Good afternoon. Thank you, Mr. Chair.
CFIB takes great interest in these kinds of issues. We've been tracking small-business performance and economic performance in the segment for almost 25 years, and for almost ten years we have done it on a quarterly basis. About a year ago we started tracking our members' perspectives on how they are performing in the economy, how the economy is affecting them. We are now doing that on a monthly basis, and all our information is coming out on the first Wednesday of each month.
We're sharing some of the information we have from our most recent survey, which we released in the early part of October, and next week our November numbers are going to be released. We encourage you to go to our website and we can put you in touch with the numbers as they come out. It's very insightful.
What we've found over the years is that the small-business sector has been one of the most important stabilizers in the Canadian economy over time from a macro basis. From a micro basis, of course, a lot of churn goes on. Businesses going in and out of business are a regular part of the process and the entrepreneurship world, but certainly when we are dealing with financial crises like the past year—really beginning in September 2008—it affected individual small firms to a large degree. What surprised many people is the degree to which the small-business sector as a whole has helped keep the Canadian economy afloat as much as possible.
At least until about February or March, we have seen employment gains made throughout the small-business sector as well as into part of the medium-sized business sector. Virtually all the net job losses in the economy that took place in the early part of the recession were in the large manufacturing businesses with more than 1,000 employees. The small-business sector was at least holding on. A lot of those people were changing jobs within the small-business sector, but at least the sector as a whole was keeping the economy afloat.
These sorts of things we have seen before. The 1990 recession was probably the worst from the small-business point of view because it was coupled with the complete withdrawal of financial sector help in many cases. This time around, we saw a much more appropriate response from the banking industry. Many businesses were able to hang on to their lines of credit or at least maintain them.
We saw some pulling back, but to a large degree that was based on the businesses themselves pulling back. They went into an ultra-conservative financing mode and they were able to survive based on the kinds of cashflows they had. There were reduced cashflows, but they were not overextended on their credit, which allowed them to survive. We think this is one of the more significant events of this most recent recession. We also saw this back in the tech bubble burst of 2000. The small-business sector really prevented the Canadian economy from going into recession when the U.S. economy did.
Certainly the aftermath or the recovery after 9/11 was largely fueled by the small-business sector growing, as opposed to the large firms. We have many cases where the small-business sector has been the automatic stabilizer to some degree at the expense of many small-business owners who have had to shut down their businesses, but many other businesses were growing and starting up at the same time, which is just the nature of entrepreneurship.
If I can turn your attention to the “Business Barometer” report, you can see we do have a monthly indicator of business sentiment. We ask our members what the outlook for their particular businesses are over the next year, and you can see that it tracks GDP very closely. Again, we've had 20 years of experience in seeing how their performance mirrors the GDP, and it does a pretty passable job in that respect.
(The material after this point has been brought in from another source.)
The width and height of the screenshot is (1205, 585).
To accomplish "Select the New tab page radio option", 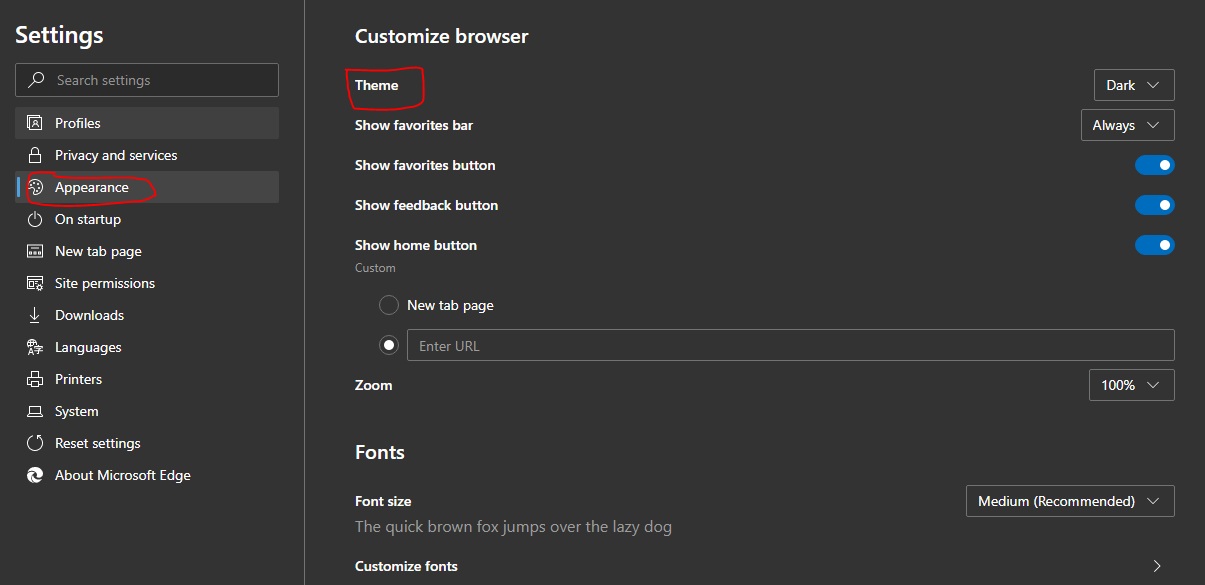I will tap(389, 305).
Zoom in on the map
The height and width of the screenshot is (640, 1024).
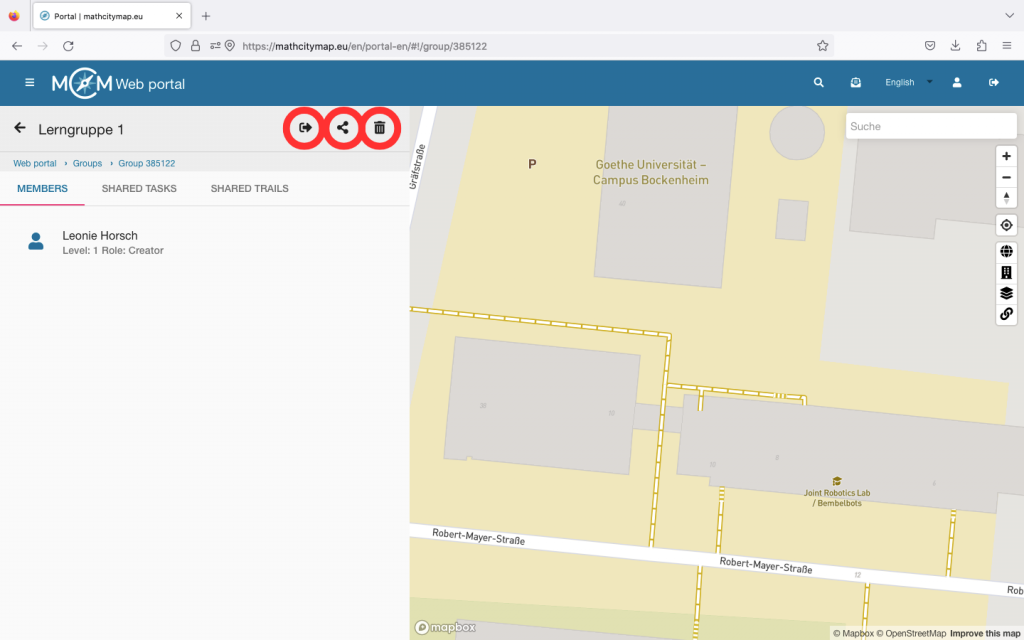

We also look at some of the other indicators. We're looking at things like new orders, inventory change. We're still seeing a net negative, more people saying things are worse than they should be or below normal compared to those who are saying things are above normal. We're certainly not out of the woods in terms of how the economy is performing. We're also looking at indicators such as capital investment and so on. Since February, when we started asking these particular kinds of questions, we've seen an improvement. We've always known that capital investment spending in small firms is a very stable indicator. It does not move much from month to month.
When a business owner needs a new truck or when they need a new computer, they have to buy that computer. It's not something they can plan out many years in advance, unlike a lot of sort of large capital-intensive industries. So we do see that there's an improvement that may not look large, but it is significant in this area. Of course we'll be interested in seeing what these indicators look like over the next couple of months, because we believe the recovery is taking hold in the marketplace.
Apart from that, we're able to answer any particular questions on the economy, but Dan is going to speak a little bit about some of the policy issues we're addressing right now.